UCHRI Welcomes Lucy Fang, Graduate Student Researcher

I am a PhD Candidate in English at UC Irvine with interests in early 20th-century Asian/American literature, historical materialism, and the novel. My dissertation is supported in part by Canada’s Social Sciences and Humanities Research Council, and examines Chinese North American novels between 1931 and 1955 as they mediate racial form and Asian/American literary history. In particular, I examine the pre-formation of Asian American literature over a history of political, economic, and cultural entanglements between China and America, perceptible especially as a proliferation of the Chinese novel form translated into the American publication landscape. As historiography, my project is interested in how American race and class relations are refracted through transnational migration and cultural circulation. 

My work has appeared in Situations: Cultural Studies in the Asian Context, Room Magazine, and the Toronto-based arts documentation and zine collective TACLA. Prior to graduate school at UC Irvine, I worked in Chinese-English translation and freelance photography, and completed an MA at the Centre for Comparative Literature, University of Toronto. 

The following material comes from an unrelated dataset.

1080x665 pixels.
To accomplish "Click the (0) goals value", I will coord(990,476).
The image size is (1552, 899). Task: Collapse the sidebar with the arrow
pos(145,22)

At UCHRI, I am working as a Graduate Student Researcher in Communications, and I am excited to make humanistic research and grant information more accessible through social media and in-person and online programming for UC faculty and graduate students. Currently, I am also an Assistant Director of UC Irvine’s Global Asias Research Cluster. When I’m not reading and writing, I am gardening, drawing, and going on slow runs.